Even if Schultz can't get the team back, it's worthwhile to keep in mind that Seattle has a powerful group of owners-in-waiting as well. Steve Ballmer, Jim Sinegal, Matt Griffin and John Stanton are the kind of owners this league wants, with plenty of cash to throw around. They've also made an excellent proposal for a refurbishment of Key Arena, and are willing to commit substantial amounts of their own money to the task: $150 million of the $300 million total, which is far better than the $100 million Bennett offered towards his ridiculous $500 million arena plan in Renton. I'm quite sure that plan was nothing more than an elaborate facade to try and show good faith, as the $300 million Bennett was asking for in money from the state (note: I know the numbers don't add up, but Bennett didn't specify where the extra $100 million was to come from in the story I found: perhaps the city of Renton?) was patently ridiculous given his own miniscule contribution. By comparison, the Ballmer plan looks fantastic. Additionally, the city of Seattle was on board with their contribution, and the state didn't reject the proposal out of hand, but rather said they would form a task force to study it next year. The offer is officially off the table, but Griffin told Seattle Times reporter Jim Brunner his group might still be interested if the state comes through with the money.

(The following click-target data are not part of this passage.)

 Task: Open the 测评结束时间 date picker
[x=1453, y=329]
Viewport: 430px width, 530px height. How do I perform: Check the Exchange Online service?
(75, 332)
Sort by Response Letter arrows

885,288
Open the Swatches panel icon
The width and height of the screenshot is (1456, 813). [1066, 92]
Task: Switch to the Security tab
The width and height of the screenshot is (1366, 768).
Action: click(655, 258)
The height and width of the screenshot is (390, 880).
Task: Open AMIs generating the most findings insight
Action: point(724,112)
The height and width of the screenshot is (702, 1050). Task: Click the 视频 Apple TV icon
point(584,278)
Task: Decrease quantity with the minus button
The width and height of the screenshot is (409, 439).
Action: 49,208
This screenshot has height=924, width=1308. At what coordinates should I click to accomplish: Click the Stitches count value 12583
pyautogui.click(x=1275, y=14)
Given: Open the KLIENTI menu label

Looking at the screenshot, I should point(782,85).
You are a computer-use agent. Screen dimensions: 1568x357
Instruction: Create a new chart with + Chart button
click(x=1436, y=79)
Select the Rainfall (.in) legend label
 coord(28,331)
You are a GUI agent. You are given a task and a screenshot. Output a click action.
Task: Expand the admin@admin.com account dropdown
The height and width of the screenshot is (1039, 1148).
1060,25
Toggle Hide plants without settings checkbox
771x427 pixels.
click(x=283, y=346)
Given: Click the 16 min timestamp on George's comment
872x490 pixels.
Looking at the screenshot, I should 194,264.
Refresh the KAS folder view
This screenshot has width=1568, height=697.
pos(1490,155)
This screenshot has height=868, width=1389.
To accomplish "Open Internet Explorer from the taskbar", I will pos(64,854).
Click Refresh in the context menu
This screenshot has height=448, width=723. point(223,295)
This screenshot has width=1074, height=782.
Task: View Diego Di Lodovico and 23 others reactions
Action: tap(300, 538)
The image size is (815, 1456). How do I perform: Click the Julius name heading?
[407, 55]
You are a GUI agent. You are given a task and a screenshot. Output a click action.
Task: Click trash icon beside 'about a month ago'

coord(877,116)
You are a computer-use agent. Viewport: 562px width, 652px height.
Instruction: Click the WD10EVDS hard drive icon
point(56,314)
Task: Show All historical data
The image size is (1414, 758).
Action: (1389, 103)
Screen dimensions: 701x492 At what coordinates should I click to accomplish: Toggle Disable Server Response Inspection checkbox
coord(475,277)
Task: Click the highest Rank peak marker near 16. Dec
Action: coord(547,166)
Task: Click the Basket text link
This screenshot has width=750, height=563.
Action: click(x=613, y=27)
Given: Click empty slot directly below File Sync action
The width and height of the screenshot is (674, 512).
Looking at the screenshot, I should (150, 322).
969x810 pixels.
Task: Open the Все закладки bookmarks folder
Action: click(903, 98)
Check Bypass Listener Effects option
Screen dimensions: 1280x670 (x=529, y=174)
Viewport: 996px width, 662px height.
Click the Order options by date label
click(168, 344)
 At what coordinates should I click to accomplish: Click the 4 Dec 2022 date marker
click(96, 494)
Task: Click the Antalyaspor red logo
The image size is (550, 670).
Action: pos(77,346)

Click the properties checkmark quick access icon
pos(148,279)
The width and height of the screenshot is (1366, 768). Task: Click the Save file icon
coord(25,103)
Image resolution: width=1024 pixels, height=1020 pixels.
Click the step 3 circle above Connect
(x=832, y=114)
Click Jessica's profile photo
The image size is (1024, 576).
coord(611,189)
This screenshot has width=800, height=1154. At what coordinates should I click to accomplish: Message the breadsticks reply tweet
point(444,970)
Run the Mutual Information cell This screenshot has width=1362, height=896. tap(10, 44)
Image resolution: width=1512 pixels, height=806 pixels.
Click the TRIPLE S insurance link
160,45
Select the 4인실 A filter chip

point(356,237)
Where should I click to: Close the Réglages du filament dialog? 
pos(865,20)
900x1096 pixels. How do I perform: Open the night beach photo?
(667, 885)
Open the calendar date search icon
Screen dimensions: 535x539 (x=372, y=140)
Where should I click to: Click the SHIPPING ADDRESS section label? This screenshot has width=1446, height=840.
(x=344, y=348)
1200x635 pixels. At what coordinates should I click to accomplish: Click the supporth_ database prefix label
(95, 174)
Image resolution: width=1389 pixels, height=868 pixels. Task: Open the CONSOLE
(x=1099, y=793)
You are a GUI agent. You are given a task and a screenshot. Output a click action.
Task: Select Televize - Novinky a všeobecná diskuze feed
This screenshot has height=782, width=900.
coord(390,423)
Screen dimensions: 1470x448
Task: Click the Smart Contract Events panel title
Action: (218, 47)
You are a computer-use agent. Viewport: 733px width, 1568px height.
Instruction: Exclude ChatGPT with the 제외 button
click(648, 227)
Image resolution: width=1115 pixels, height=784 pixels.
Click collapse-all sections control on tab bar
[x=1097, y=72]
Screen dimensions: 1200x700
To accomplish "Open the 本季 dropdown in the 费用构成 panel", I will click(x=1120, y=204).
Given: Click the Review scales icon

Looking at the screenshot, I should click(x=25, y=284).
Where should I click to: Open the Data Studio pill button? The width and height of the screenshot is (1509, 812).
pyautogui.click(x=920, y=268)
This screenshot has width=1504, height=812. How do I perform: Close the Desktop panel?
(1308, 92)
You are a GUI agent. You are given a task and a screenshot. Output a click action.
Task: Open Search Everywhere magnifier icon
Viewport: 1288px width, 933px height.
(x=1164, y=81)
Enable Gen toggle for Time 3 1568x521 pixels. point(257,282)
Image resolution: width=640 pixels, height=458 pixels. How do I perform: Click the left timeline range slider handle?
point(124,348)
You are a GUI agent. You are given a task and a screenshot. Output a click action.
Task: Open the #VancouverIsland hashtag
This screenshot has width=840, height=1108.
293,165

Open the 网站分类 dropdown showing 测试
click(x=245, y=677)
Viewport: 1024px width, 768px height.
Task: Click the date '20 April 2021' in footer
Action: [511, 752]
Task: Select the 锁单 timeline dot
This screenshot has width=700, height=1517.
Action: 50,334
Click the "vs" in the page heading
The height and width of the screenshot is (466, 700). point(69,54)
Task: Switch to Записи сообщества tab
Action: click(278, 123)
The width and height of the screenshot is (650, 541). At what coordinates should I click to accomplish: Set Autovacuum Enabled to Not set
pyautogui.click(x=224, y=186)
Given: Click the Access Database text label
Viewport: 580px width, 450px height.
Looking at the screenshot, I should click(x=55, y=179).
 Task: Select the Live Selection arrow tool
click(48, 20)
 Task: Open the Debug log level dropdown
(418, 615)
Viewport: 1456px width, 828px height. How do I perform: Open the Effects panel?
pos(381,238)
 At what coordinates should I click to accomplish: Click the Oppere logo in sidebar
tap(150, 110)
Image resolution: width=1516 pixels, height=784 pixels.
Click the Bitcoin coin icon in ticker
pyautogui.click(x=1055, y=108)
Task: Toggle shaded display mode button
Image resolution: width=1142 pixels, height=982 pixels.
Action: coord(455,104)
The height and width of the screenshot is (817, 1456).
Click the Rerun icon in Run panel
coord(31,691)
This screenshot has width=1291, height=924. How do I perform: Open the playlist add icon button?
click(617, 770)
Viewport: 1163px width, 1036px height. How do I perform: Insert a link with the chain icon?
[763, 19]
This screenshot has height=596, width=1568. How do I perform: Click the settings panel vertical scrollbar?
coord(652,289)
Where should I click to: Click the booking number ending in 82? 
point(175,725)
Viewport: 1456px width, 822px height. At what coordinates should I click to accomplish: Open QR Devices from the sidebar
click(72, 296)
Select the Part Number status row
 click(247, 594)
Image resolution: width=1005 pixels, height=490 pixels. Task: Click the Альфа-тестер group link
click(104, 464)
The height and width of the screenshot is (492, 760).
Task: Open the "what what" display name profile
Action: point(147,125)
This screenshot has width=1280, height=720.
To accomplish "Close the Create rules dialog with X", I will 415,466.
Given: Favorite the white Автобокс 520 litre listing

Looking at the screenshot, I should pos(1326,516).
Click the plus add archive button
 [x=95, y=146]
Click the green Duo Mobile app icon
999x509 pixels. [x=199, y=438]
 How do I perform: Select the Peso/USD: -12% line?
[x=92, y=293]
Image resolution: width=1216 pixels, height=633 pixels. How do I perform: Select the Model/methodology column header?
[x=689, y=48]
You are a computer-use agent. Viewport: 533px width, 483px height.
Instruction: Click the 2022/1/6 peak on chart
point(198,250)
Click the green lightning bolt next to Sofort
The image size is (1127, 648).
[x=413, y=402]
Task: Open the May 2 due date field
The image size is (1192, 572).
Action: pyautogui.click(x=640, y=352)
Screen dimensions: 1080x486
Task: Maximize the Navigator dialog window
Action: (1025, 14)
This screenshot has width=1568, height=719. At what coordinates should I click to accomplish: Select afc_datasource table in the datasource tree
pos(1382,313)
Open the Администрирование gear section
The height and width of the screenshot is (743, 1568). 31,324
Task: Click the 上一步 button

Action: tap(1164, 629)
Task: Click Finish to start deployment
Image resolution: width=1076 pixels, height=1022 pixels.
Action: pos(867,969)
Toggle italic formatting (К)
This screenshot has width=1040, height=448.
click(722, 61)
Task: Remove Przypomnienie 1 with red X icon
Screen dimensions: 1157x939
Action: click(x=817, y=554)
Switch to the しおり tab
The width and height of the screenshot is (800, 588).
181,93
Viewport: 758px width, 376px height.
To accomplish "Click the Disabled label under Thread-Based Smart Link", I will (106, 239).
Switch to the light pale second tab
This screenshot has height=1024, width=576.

Despite the above reasons for minor optimism, this is still a very dark day for Seattle, and the NBA as a whole. As ESPN's Tim Keown pointed out, it's unfortunate that this situation developed during one of the most exciting NBA seasons in years. It's as if someone drew a moustache on the Mona Lisa, and it makes it difficult for multi-sport fans like myself to wholeheartedly commit our interest to the NBA when they allow these ridiculous acts of piracy. Bill Simmons perhaps summed it up best in the "Note to David Stern" he inserted into the middle of his MVP picks column. "This was your Bay of Pigs," he wrote. "This was your Watergate. This seedy, incomprehensible saga stained your legacy -- it did -- and the sooner you publicly admit that you handled this situation appallingly from start to finish and do your best to make amends, the better off you will be. I'm speaking for all of us here: We don't want to follow a league in which anyone's franchise can be basically hijacked on a billionaire's whim. You need to fix this. You need to fix this right now." Truer words were never spoken.